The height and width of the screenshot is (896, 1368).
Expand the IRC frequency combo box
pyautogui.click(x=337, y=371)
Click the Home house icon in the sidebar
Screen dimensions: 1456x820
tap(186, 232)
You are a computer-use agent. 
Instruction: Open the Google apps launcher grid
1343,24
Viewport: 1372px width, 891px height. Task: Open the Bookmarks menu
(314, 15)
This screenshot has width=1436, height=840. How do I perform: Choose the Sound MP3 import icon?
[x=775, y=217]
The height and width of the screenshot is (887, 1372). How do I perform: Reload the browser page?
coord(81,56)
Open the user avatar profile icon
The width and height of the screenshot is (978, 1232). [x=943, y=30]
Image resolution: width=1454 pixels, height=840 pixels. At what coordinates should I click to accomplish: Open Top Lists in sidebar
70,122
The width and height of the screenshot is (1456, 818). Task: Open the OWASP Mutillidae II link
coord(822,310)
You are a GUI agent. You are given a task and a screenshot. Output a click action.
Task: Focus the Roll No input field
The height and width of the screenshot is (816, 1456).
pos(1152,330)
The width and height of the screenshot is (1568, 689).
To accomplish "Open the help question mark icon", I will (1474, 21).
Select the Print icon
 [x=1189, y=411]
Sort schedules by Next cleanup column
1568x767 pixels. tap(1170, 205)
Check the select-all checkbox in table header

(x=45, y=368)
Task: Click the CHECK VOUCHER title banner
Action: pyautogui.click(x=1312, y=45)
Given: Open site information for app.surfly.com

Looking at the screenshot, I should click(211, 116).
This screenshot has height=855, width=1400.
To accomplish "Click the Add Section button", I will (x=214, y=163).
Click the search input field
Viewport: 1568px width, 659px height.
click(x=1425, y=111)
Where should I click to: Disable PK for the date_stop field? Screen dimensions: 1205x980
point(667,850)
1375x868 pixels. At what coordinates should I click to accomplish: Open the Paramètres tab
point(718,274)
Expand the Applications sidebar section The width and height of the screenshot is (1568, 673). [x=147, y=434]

◇ ◇ ◇ ◇ ◇

WHAT THIS TASK INVOLVES: An exact repetition of the material above is required, from its first line through the line holding "The width and height of the screenshot is (1568, 689).", with nothing added.

ANSWER SPACE:
The height and width of the screenshot is (896, 1368).
Expand the IRC frequency combo box
pyautogui.click(x=337, y=371)
Click the Home house icon in the sidebar
Screen dimensions: 1456x820
tap(186, 232)
You are a computer-use agent. 
Instruction: Open the Google apps launcher grid
1343,24
Viewport: 1372px width, 891px height. Task: Open the Bookmarks menu
(314, 15)
This screenshot has width=1436, height=840. How do I perform: Choose the Sound MP3 import icon?
[x=775, y=217]
The height and width of the screenshot is (887, 1372). How do I perform: Reload the browser page?
coord(81,56)
Open the user avatar profile icon
The width and height of the screenshot is (978, 1232). [x=943, y=30]
Image resolution: width=1454 pixels, height=840 pixels. At what coordinates should I click to accomplish: Open Top Lists in sidebar
70,122
The width and height of the screenshot is (1456, 818). Task: Open the OWASP Mutillidae II link
coord(822,310)
You are a GUI agent. You are given a task and a screenshot. Output a click action.
Task: Focus the Roll No input field
The height and width of the screenshot is (816, 1456).
pos(1152,330)
The width and height of the screenshot is (1568, 689).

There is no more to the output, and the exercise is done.